Up next: The Immeasurable Heaven by Caspar Geon (Solaris)

2026 Philip K. Dick Award Nominee: OUTLAW PLANET

Here’s the second of my posts reviewing the nominees for the 2026 Philip K. Dick Award. A reminder–the awards are made by the Philadelphia Science Fiction Society and will be presented at Norwescon‘s annual conference on April 3, 2026.

The Nominees

Outlaw Planet by M. R. Carey (Orbit)

Find it HERE.

In this New Weird/Neo-Western, sentient animals (the Wise Peoples) have taken over the world. Other animals (understock) are just. . .animals. Kind of like how Goofy is a talking dog but he, a dog, has a dog, Pluto, who is just a dog. (Wait–I promised I wouldn’t talk about Disney. . .) Humans, known as Pugfaces, are outcasts congregating in clans resembling Native American tribes. But the rest of the characters in this far-future vision of the U.S. are right out of Owen Wister’s The Virginian, crossed with the dark and often gothic humor of the Coen brothers’ 2018 film The Ballad of Buster Scruggs–except they’re animals–with a touch of China Mieville’s The Iron Council thrown in. Thronging the pages are wolves, bears, birds, prairie dogs, you name it. Prim dog schoolmarm Elizabeth from the east heads west by stagecoach and then by katy wagon. (Wagon pulled by a katydid. A large one.) Gets held up by murderous bandit (bear). Ends up in a two-horse (er. . katydid) town at the end of the middle of nowhere. During a plot development that parallels the U.S. Civil War pretty directly (but with animals), prim Elizabeth evolves into Dog-Bitch Bess, the fearsome renegade.

Going against the usual grain of talking animal stories, there is no cutesy stuff in this novel. Nothing twee about this one. It’s not all grim and serious, though. There are jokes. For example, the mayor, a wolf, is described as having a smile “three parts avuncular to two parts blow-your-house down.” Mostly, though, the whole thing is told totally straight-faced.

Okay, I’m lying. That’s just what PART of the book is about. Interwoven with with Bess’s story, a series of field reports from a completely different set of characters inhabiting what seems to be a completely different world starts changing the narrative. It’s pretty jarring. This second narrative takes a completely different tone. The characters are completely different kinds of characters. the whole genre is completely different–hard military SF. The world the author builds is completely different. The contrast with the talking-animals-out-west story is shocking.
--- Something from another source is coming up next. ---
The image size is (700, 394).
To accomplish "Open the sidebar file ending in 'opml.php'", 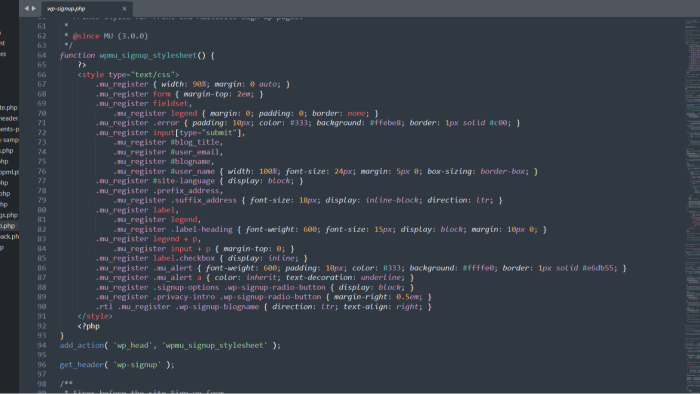I will (x=9, y=172).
Yet as the novel moves forward, the reader begins to realize how ingeniously the author weaves these two disparate story lines together. I doubt many writers could bring something like this off, and Carey does it, brilliantly. I am in awe of his skill. I’m going to have to read other books of his to see if he does anything similar–he is a new author for me. That’s what I love about these lists–a regular reader like me, no particular expertise in the genre, finds many new and delightful books and authors to treasure.
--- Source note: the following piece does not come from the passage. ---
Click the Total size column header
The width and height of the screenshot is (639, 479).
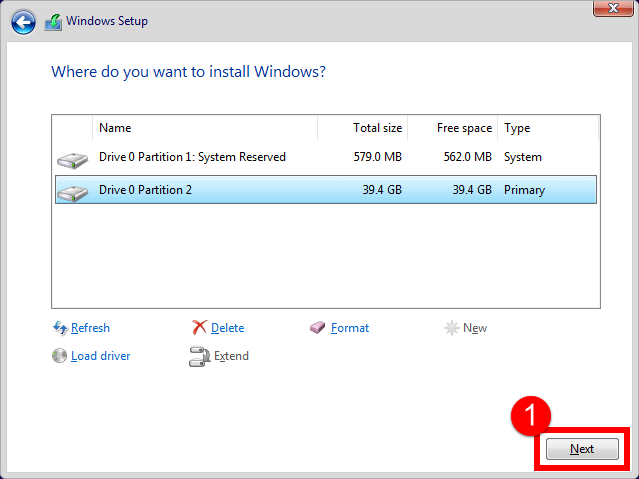(363, 128)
In retrospect, I see clues from the very beginning of the animal narrative that point to the emergence and development of the second story line. Bess’s encounter with one of the Pug-faces at one of the mysterious dream-towers that dot the landscape is one. Another is all the chatter about the Precursors and their prized relics, especially a Precursor weapon that appears early in the book.

This was a fun book to read, and quite thought-provoking. In many ways, it is a cautionary tale. But don’t think Orwell and Animal Farm. This animal book is very different. No THIS ANIMAL = THIS KIND OF HUMAN, or not directly. Actually, I’ve always found Animal Farm kind of ham-handed (bad pun) in its satire. Carey’s novel is much subtler and cuts, in my opinion, much deeper.